→ **PROBLEM TO WORK ON**:
Would you please return the lines of the entries below starting at the line that has "You are a computer-use agent. The height" and ending at the line that has "Select the Audience", both included, exactly as they are?

→ **SUPPLIED DATA**:
+ + +

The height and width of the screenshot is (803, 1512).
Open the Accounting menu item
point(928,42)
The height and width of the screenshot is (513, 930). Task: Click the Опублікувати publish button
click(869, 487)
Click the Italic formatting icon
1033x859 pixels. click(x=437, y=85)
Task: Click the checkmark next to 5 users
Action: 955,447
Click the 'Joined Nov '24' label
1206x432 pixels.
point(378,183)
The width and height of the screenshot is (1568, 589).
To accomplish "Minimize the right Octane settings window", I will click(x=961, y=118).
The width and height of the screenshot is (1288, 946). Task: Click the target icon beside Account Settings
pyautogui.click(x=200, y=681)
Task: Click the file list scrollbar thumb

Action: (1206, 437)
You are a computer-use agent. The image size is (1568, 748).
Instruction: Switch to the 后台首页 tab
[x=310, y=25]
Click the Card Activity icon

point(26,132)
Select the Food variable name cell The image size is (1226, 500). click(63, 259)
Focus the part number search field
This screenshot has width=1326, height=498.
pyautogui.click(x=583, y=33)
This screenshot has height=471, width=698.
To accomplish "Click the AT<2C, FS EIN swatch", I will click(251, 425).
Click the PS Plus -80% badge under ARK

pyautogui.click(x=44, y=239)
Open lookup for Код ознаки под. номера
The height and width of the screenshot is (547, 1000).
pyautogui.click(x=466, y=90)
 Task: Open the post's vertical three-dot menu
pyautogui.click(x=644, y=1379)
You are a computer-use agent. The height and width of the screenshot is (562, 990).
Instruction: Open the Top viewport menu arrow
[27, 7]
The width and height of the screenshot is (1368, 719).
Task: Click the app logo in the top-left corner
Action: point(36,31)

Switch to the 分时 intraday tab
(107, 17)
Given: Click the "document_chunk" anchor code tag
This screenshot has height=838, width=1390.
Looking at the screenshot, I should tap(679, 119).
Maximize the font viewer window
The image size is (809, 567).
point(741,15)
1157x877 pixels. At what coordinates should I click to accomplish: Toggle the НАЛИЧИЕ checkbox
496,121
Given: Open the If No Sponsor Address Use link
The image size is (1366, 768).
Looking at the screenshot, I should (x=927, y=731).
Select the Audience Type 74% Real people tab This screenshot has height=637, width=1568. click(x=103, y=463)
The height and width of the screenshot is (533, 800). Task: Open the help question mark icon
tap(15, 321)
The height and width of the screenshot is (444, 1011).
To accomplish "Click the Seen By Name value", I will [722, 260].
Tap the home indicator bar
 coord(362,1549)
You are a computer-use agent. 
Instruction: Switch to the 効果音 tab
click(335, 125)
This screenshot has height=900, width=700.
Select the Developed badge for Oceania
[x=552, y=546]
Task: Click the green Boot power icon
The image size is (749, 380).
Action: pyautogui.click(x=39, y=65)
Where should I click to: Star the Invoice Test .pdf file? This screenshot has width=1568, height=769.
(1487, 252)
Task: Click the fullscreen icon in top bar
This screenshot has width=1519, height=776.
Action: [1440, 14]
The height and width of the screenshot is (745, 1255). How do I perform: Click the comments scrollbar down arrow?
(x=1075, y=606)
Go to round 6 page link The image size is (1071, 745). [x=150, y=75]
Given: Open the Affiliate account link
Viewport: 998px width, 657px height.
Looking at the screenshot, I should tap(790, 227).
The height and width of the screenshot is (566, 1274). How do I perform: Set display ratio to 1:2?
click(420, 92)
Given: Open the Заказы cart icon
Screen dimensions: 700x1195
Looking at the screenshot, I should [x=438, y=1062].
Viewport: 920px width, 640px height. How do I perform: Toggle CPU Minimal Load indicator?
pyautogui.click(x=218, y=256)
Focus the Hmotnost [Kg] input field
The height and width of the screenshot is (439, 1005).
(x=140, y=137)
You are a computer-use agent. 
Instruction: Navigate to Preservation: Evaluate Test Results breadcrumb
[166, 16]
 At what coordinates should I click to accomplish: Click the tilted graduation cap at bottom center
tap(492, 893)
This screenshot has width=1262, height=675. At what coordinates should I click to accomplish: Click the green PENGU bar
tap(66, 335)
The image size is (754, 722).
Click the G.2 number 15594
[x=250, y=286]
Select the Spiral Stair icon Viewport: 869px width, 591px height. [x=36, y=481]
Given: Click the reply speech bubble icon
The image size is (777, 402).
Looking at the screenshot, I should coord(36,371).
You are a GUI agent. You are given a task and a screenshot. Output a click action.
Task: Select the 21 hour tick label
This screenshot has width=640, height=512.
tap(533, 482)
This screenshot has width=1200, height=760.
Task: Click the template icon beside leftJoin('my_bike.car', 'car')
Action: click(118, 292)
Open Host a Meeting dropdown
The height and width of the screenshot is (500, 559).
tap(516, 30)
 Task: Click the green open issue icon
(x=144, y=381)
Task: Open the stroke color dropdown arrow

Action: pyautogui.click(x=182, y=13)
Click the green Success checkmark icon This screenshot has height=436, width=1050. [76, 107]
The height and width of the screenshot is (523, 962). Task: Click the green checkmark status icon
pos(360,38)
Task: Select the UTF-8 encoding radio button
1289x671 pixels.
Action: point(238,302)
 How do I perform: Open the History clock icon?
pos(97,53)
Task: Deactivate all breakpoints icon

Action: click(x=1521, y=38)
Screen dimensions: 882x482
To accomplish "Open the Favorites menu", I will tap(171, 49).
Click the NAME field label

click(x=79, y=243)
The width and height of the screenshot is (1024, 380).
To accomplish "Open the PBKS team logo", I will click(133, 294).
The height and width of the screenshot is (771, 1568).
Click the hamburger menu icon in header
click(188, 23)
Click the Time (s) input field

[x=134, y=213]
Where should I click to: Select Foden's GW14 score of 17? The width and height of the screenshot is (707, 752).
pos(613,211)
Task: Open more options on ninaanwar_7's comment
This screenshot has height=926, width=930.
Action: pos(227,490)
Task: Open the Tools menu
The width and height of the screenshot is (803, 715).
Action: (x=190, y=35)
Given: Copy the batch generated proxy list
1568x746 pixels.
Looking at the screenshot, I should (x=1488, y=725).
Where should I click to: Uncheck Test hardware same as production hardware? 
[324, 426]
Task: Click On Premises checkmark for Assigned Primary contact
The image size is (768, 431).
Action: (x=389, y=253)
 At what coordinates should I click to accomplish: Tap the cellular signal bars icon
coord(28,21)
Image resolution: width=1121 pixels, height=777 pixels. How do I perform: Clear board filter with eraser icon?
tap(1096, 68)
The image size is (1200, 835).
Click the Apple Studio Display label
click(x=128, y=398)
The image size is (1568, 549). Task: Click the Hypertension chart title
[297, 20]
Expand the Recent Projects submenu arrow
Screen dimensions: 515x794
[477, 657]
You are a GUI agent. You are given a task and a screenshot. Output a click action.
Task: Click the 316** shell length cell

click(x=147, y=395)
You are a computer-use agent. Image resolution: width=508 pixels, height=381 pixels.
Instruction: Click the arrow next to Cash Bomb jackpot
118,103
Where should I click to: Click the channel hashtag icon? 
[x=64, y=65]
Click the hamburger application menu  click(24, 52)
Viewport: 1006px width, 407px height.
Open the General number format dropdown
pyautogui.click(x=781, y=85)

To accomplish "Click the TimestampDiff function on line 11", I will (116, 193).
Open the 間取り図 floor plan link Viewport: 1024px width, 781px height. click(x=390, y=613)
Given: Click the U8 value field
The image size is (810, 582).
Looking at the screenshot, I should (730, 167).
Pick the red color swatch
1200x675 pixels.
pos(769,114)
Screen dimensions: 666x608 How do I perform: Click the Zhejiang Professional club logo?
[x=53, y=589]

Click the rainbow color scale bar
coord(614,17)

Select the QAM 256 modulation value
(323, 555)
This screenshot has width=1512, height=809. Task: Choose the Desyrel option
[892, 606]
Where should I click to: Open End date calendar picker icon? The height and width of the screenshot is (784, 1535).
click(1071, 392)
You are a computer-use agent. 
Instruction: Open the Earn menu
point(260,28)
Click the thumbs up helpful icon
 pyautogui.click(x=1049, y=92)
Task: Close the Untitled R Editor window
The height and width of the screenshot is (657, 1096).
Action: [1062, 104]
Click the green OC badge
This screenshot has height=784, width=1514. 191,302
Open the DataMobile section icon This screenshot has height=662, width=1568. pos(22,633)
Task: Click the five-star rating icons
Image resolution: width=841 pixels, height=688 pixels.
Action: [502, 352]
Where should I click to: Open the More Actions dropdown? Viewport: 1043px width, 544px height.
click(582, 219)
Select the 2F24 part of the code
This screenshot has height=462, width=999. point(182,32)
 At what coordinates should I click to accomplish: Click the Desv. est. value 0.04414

+ + +

→ **TASK OUTPUT**:
You are a computer-use agent. The height and width of the screenshot is (562, 990).
Instruction: Open the Top viewport menu arrow
[27, 7]
The width and height of the screenshot is (1368, 719).
Task: Click the app logo in the top-left corner
Action: point(36,31)

Switch to the 分时 intraday tab
(107, 17)
Given: Click the "document_chunk" anchor code tag
This screenshot has height=838, width=1390.
Looking at the screenshot, I should tap(679, 119).
Maximize the font viewer window
The image size is (809, 567).
point(741,15)
1157x877 pixels. At what coordinates should I click to accomplish: Toggle the НАЛИЧИЕ checkbox
496,121
Given: Open the If No Sponsor Address Use link
The image size is (1366, 768).
Looking at the screenshot, I should (x=927, y=731).
Select the Audience Type 74% Real people tab This screenshot has height=637, width=1568. click(x=103, y=463)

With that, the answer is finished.